▶ WHAT IS REQUIRED
Write out the data word for word, starting at its first line and stopping after the line that has "Action: (x=449, y=631)". Leave the pictures out of your copy.

(Word and item position data)
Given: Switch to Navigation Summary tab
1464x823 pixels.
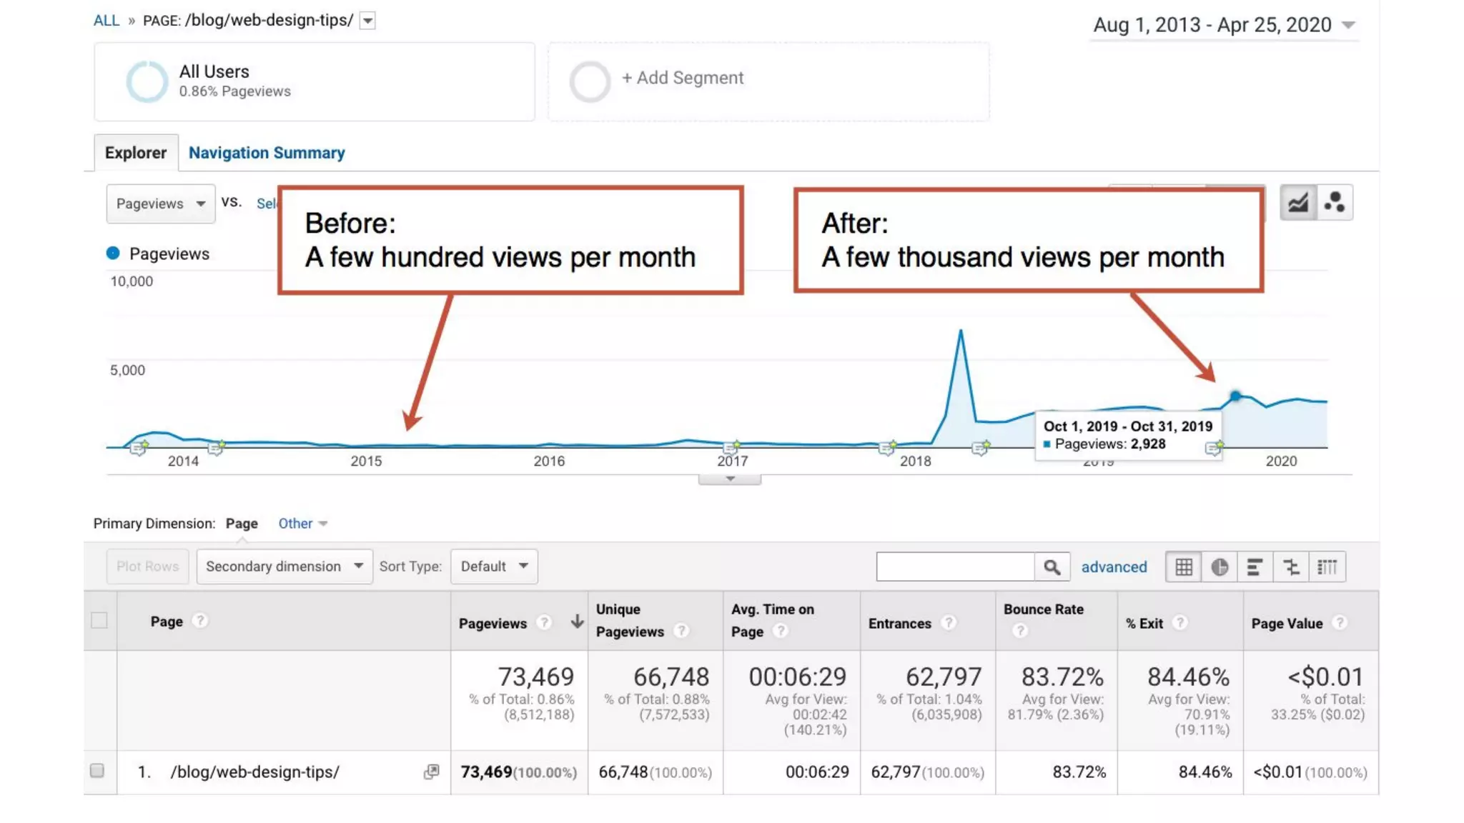Looking at the screenshot, I should coord(267,153).
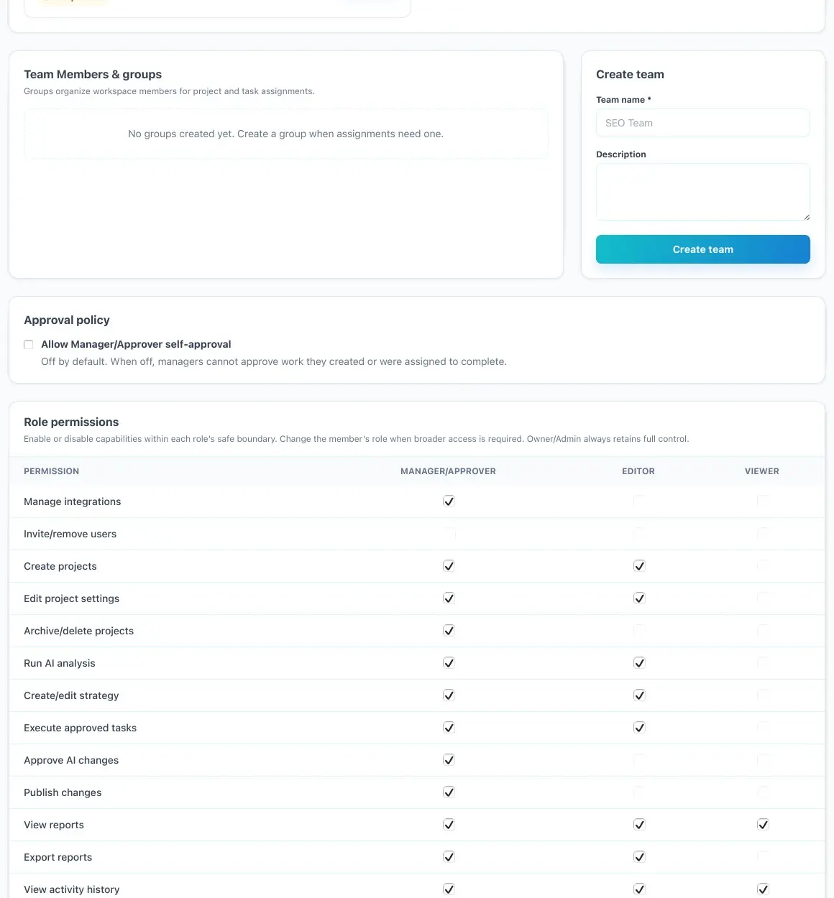Viewport: 834px width, 898px height.
Task: Uncheck Archive/delete projects for Manager/Approver
Action: (x=449, y=631)
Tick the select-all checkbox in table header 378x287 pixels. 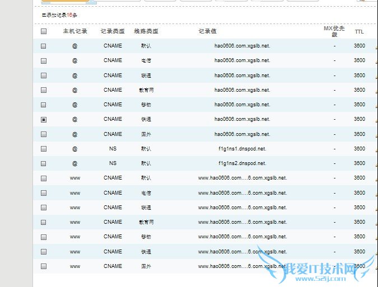coord(44,32)
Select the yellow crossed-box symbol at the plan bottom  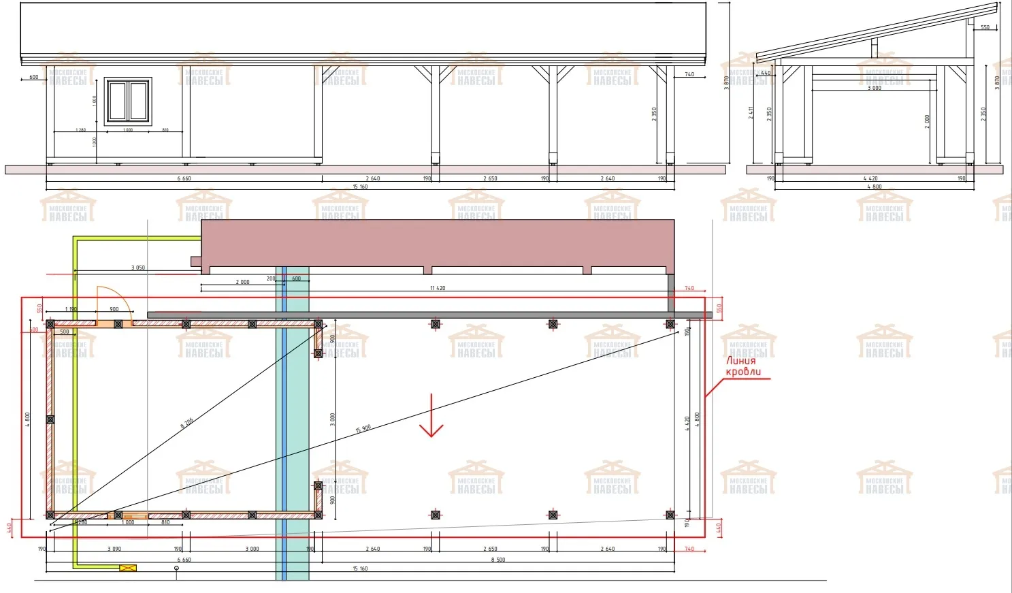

▶ TASK OUTPUT
Given: Switch to Navigation Summary tab
1464x823 pixels.
Looking at the screenshot, I should coord(267,153).
Viewport: 834px width, 898px height.
Task: Uncheck Archive/delete projects for Manager/Approver
Action: (x=449, y=631)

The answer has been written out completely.